A New York federal judge granted a bid for conditional collective action certification Tuesday in a case brought against KPMG LLP by ex-workers who claim the accounting firm misclassified thousands of current and former audit associates as exempt from federal overtime pay requirements.
U.S. District Judge Colleen McMahon signed off on a decision and order granting a motion for conditional certification from ex-KPMG audit associates and directing KPMG to fork over a computer-readable list of the names and contact information of all potential opt-ins.
The plaintiffs more than satisfied the Fair Labor Standards Act's minimal requirements for preliminary certification by showing that they and other employees are similarly situated, the order said.
In light of the fact that the accounting profession and audits are covered by professional and regulatory rules and standards, it would be “shocking” to learn that audit associates are not similarly situated in that they are constrained by uniform rules, the judge said.
“That uniformity does not mean audit associates are entitled to overtime; they may well be similarly situated professionals or similarly situated administrative employees," the order said. "But it does mean that they are similarly situated for FLSA purposes."
Though the issue of whether employees qualify as professionals or administrators presents a fact-specific inquiry, courts frequently find that it doesn't preclude conditional collective action certification, Judge McMahon wrote.
The plaintiffs and potential audit associate opt-ins appear to have similar educational backgrounds, and all the plaintiffs allege that they underwent uniform training, the decision said, pointing out that the plaintiffs had offered up declarations from six individuals who worked in six different states.
All audit associates performed the same or similar primary duties, the plaintiffs contended. Audit associates “primarily perform routine, low-level clerical and physical tasks,” according to the plaintiffs' April 6 memorandum in support of their motion for conditional certification.
While courts ordinarily put off merits discovery until the opt-in period wraps up, that won't happen in this case, Tuesday's ruling said. Judge McMahon ordered that discovery on the issue of why all audit associates are classified as exempt be conducted in expedited fashion “with an eye to having someone (probably plaintiffs) move for summary judgment no later than April 27, 2012.”
Outten & Golden LLP's Justin M. Swartz, an attorney for the plaintiffs, said Tuesday that it was encouraging that the court wanted to rule on that issue.

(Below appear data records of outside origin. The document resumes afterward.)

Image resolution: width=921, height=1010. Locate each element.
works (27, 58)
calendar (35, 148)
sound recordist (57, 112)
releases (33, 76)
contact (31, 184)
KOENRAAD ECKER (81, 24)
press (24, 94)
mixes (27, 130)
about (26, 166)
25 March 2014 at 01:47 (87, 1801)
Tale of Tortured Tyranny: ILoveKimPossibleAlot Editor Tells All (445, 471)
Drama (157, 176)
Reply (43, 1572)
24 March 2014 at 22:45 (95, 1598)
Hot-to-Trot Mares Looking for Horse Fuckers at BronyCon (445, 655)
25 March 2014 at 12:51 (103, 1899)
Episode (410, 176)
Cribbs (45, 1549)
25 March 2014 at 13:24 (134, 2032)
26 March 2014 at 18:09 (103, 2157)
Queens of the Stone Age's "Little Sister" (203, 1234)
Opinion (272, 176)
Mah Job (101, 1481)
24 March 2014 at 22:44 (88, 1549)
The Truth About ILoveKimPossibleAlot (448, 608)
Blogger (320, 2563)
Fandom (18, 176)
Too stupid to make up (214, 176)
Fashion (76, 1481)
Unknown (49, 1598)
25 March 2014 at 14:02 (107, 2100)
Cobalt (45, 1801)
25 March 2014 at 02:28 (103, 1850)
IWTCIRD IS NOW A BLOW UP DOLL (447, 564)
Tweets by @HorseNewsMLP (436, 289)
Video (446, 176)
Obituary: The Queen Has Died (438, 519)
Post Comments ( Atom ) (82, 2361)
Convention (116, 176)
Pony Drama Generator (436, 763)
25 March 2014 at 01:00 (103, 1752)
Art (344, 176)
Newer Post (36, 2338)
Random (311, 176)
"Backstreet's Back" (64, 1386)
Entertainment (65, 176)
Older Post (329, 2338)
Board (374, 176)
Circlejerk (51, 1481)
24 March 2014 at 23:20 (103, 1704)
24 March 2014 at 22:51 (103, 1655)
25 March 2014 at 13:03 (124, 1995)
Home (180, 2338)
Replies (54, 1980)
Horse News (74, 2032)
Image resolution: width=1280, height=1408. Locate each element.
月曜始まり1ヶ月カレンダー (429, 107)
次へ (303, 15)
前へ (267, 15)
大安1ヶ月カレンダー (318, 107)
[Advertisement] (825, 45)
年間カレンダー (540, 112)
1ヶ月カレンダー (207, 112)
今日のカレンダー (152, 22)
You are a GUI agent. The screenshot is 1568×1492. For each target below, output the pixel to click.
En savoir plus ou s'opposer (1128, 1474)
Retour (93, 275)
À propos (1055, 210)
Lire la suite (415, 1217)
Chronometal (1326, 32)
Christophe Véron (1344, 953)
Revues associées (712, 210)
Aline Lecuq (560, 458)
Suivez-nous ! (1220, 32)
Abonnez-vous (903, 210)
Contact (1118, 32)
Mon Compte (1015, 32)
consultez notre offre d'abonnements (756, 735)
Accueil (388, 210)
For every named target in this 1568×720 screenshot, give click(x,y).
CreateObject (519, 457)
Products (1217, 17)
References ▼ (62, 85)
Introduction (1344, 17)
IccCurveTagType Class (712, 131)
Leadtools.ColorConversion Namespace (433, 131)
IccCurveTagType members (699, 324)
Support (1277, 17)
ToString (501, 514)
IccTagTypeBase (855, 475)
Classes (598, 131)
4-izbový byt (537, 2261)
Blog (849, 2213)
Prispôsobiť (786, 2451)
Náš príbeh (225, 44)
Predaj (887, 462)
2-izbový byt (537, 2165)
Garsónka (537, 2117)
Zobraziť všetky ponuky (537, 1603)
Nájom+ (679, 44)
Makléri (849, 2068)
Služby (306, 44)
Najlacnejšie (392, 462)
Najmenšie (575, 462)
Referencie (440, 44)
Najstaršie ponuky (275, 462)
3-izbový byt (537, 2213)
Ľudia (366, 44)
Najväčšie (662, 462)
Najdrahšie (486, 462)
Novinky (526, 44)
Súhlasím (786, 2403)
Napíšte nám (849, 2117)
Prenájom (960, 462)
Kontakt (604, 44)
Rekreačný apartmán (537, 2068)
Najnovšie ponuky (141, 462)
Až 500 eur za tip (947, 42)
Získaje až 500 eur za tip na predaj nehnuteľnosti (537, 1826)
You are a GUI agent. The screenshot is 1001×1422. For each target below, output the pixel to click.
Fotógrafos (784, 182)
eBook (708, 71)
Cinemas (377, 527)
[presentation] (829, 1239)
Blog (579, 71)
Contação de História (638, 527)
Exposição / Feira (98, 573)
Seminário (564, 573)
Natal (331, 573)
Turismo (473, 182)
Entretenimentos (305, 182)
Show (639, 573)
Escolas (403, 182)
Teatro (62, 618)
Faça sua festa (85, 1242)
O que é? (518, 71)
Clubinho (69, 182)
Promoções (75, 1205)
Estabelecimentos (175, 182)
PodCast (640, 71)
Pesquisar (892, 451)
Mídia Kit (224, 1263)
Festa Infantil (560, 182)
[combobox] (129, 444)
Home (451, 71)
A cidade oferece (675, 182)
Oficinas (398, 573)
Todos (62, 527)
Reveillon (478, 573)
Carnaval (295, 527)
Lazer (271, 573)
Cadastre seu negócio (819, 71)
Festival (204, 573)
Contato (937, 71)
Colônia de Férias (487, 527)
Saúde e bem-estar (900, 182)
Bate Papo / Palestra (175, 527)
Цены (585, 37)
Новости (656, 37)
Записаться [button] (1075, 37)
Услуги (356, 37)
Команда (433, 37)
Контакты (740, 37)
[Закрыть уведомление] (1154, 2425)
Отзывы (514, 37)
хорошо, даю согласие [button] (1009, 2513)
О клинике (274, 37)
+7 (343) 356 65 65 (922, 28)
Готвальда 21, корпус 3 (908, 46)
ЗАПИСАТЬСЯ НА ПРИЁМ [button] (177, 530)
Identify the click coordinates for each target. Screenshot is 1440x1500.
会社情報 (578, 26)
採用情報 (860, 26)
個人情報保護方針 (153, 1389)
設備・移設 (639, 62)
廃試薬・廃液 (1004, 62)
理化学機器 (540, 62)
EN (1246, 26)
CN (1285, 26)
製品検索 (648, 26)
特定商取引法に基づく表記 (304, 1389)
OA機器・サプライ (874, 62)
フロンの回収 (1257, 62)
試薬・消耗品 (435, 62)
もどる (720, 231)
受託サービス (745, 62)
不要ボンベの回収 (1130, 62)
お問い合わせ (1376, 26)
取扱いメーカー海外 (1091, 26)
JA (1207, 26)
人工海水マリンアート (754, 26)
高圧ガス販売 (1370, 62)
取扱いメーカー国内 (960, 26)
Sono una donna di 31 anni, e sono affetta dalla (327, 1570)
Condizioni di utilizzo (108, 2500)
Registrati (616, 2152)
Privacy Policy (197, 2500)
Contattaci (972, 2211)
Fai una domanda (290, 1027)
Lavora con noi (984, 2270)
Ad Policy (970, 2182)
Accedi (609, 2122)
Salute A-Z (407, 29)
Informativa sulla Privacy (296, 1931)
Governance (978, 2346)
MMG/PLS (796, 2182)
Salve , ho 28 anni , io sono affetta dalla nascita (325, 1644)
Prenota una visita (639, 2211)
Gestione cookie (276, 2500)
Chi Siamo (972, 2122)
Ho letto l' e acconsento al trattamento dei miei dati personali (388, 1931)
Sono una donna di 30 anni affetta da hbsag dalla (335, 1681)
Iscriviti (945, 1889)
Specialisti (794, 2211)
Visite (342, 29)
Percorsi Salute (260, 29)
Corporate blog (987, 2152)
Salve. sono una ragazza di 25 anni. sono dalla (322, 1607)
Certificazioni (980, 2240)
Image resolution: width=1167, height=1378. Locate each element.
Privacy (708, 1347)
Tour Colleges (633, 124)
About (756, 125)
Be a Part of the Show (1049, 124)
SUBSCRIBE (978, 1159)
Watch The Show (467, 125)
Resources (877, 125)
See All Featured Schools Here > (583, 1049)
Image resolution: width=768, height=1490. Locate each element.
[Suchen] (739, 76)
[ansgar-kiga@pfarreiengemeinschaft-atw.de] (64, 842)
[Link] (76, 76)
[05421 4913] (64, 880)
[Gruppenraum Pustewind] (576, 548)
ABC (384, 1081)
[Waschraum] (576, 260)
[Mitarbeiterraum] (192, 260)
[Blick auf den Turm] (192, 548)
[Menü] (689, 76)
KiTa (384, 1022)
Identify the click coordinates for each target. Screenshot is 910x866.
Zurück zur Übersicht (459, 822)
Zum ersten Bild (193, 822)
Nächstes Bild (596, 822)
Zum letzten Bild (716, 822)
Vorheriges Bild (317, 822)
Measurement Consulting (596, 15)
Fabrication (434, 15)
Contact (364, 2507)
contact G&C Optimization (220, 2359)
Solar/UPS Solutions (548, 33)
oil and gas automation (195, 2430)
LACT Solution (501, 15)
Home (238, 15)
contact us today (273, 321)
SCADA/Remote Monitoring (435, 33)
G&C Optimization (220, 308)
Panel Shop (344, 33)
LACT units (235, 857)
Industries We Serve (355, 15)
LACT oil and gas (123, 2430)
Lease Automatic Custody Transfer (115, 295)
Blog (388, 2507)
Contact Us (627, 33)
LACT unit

“We're thrilled with the ruling, as it will allow us to notify KPMG audit associates nationwide of their right to join the case and attempt to recover overtime wages,” Swartz said.
The case, originally filed Jan. 19, 2011, also asserted a claim under the New York Labor Law.
The plaintiffs are represented by Justin Swartz, Rachel Bien, Seth Marmin, Elizabeth Wagoner and Dana Sussman of Outten & Golden LLP and Gregg Shavitz, Keith Stern and Susan Stern of the Shavitz Law Group PA.